- **Task instructions**: This exercise asks for the entries to be repeated exactly, without their images.

+-------+

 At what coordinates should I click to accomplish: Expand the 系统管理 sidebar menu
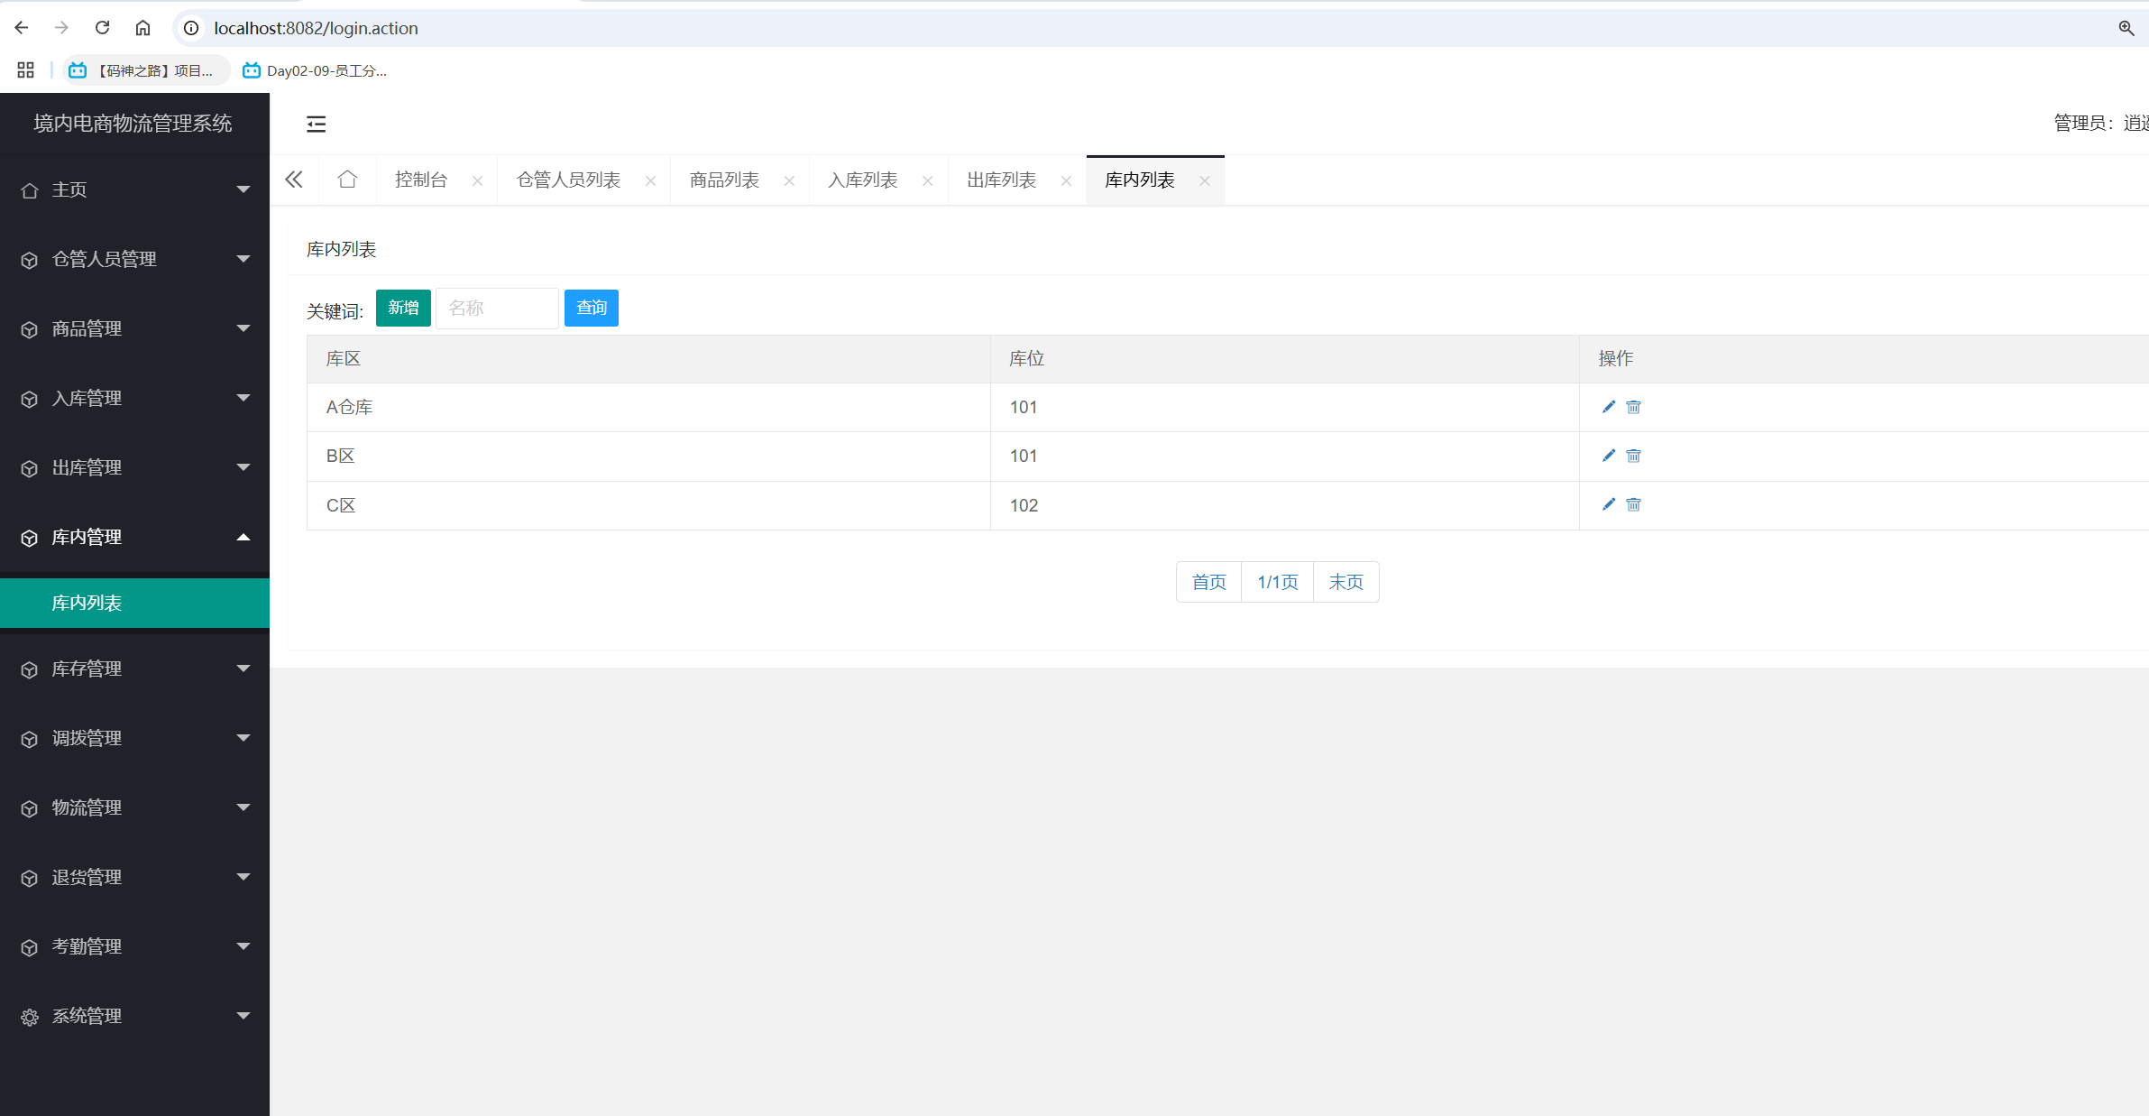[x=135, y=1016]
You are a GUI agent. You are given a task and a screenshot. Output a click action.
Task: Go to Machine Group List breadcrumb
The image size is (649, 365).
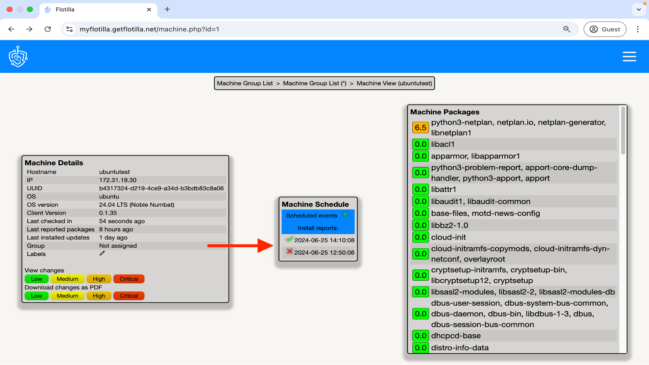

+-------+

- **Exercise response**:
 At what coordinates should I click to accomplish: Expand the 系统管理 sidebar menu
[x=135, y=1016]
You are a GUI agent. You are given a task and a screenshot. Output a click action.
Task: Go to Machine Group List breadcrumb
The image size is (649, 365).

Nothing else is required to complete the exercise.